今回、ブースで展示されていたのは絶縁型変換比固定DC-DCコンバータ(中間バスコンバータ)「BCMシリーズ」、絶縁型DC-DCコンバータ/非絶縁型DC-DCコンバータ「DCMシリーズ」、非絶縁型中間バスコンバータ(双方向コンバータ)「NBMシリーズ」、VITA(VME International Trade Association)によって定義されたANSI規格である3U/6UのOpen VPXシステム用に設計されたMIL-COTS電源(VITA 62準拠コンバータ)など。このうち、BCシリーズで最大出力2.5kWに対応する「BCM6135」、最大出力2kW対応の非絶縁型DC-DCコンバータ「DCM3735」ならびに最大出力1kW対応の「DCM3717」の3製品が新製品として展示されている。

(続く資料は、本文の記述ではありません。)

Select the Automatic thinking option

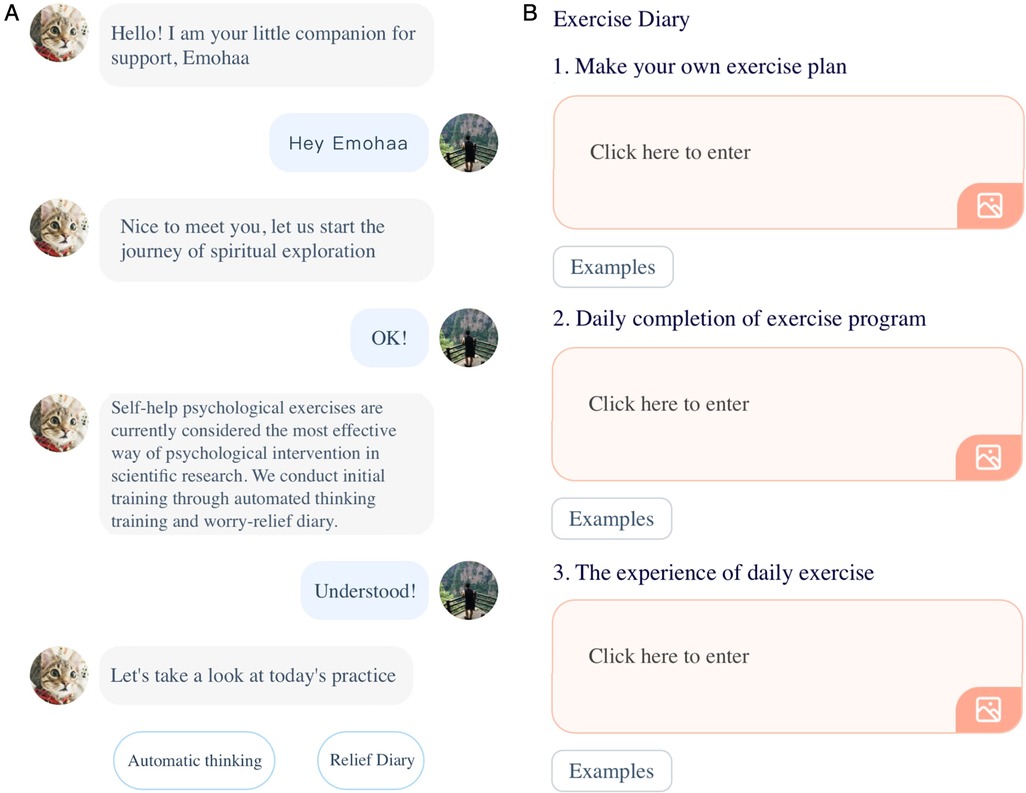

BCM6135はシャーシ実装CM-ChiPパッケージで提供され、260VDC~410VDCの高電圧バスから動作し、絶縁されたレシオメトリック32.5VDC~51.3VDCのローサイド・バスを生成。低出力インピーダンス、低ノイズ、高速過渡応答、4242VDC絶縁、97.9%のピーク効率、最大3.4kW/in3の高電力密度を提供するとのことで、容量逓倍により、48V PoLレギュレータで必要とされるコンデンサのサイズと数を削減し、ポイントオブロード(PoL)の領域を解放できるとしており、代表的なアプリケーションとしては380VDC配電、ハイエンドコンピューティングシステム、高密度電源などが挙げられるという。

  • VicorのBCMシリーズ

    VicorのBCMシリーズ。中央がBCM6135

一方のDCM3735とDCM3717は、48Vの電力供給ネットワークを従来の12V負荷へと変換するコンバータで、40V〜60Vの入力電圧を10V~12.5Vに変換・安定化して出力することを可能とする製品となっている。

  • VicorのDCMシリーズとNBMシリーズ

    VicorのDCMシリーズとNBMシリーズ。右の2製品がDCM3735とDCM3717

軍用規格に適合した電源モジュールも紹介

このほか、VITA 62準拠コンバータはMIL-461、MIL-704F規格に適合した製品(入力電圧28V品はMIL-1275D規格にも適合)。堅牢かつ伝導冷却の電源であり、出力電圧は3.3V~12Vに対応、入力電圧は28Vもしくは270Vで、最大出力は600Wとしている。軍用規格ということで、防衛や宇宙関連での活用が想定されているほか、高信頼性ニーズがあるアプリケーションでの活用なども想定されているという。